Oct 10, 2016 17:49 IST

    From UPSC IAS Examination point of view, the Questions based on Indian Economy are very important. The UPSC IAS Exam aspirants must be aware of the every perspective of Indian Economy either it is historical perspective or current perspective.

    1.    Consider the following statements regarding the Minimum Support Price policy of Indian Government:
    I.    The Government of India started announcing the Minimum Support Prices (MSP) in 1966–67 for wheat which was expanded to cover many more crops in the coming years in the wake of the Green Revolution.
    II.    It is a minimum price at which the government will purchase farmers’ crops—whatever may be the market price for the crops.

    Which of the following statement(s) is/are correct?
    a.    Only I
    b.    Only II
    c.    Both I and II
    d.    Neither I nor II

    Answer: c

    Explanation:


    The Government of India started announcing the Minimum Support Prices (MSP) in 1966–67 for wheat which was expanded to cover many more crops in the coming years in the wake of the Green Revolution which might have resulted into fall in prices of wheat depleting farmers’ profit. It is a minimum price at which the government will purchase farmers’ crops—whatever may be the market price for the crops.

    Recently, the Cabinet Committee on Economic Affairs has given its approval for the increase in the Minimum Support Prices (MSPs) for all Kharif Crops of 2016-17 Seasons. Further, to incentivise cultivation of pulses and oilseeds, in the country Government has announced a bonus on these crops, payable over and above the approved MSP.

| Source excerpt |
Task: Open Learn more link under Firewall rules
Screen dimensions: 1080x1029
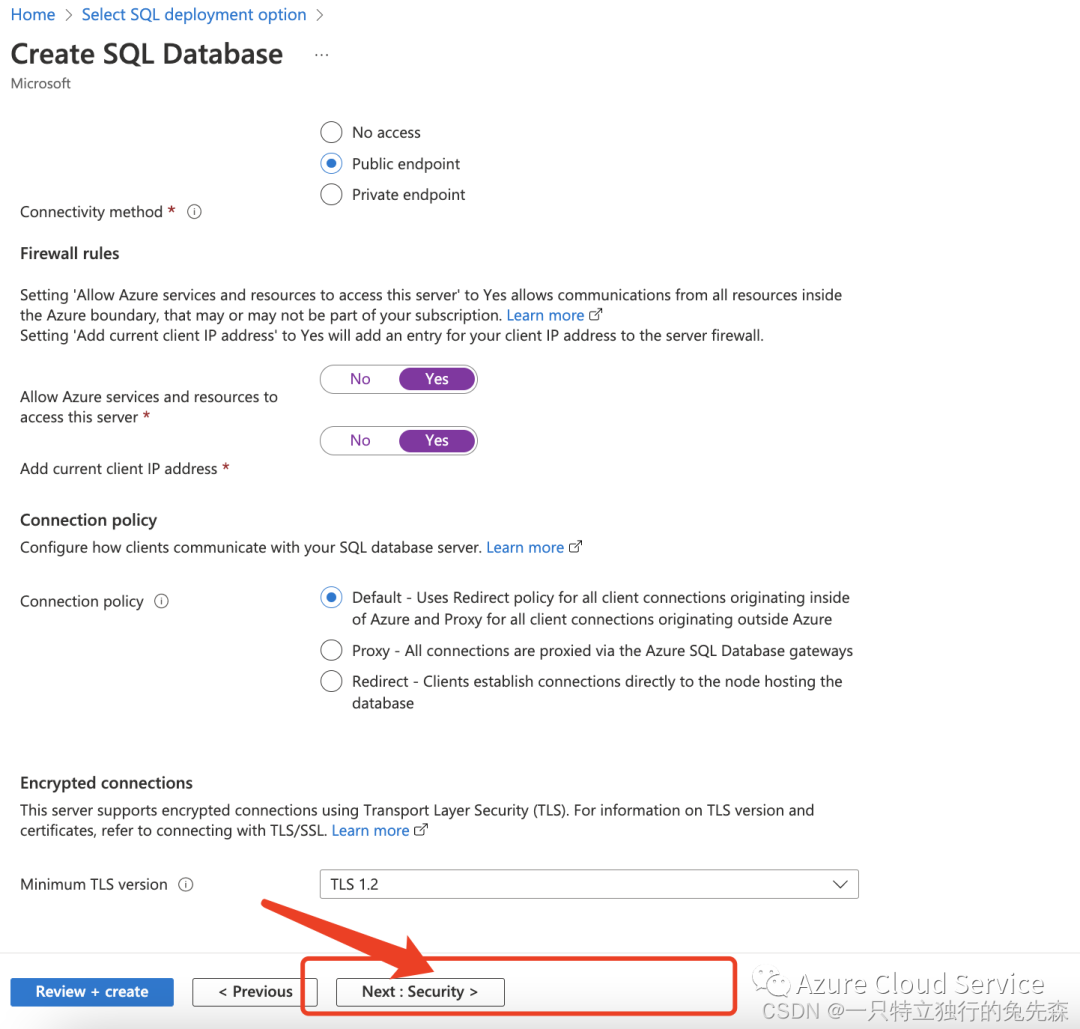Action: point(545,315)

| Task brief |
According to the passage on India's Minimum Support Price policy, in what year did the Government of India begin announcing Minimum Support Prices, and for which crop?

| Written reply |
It began in 1966–67, for wheat.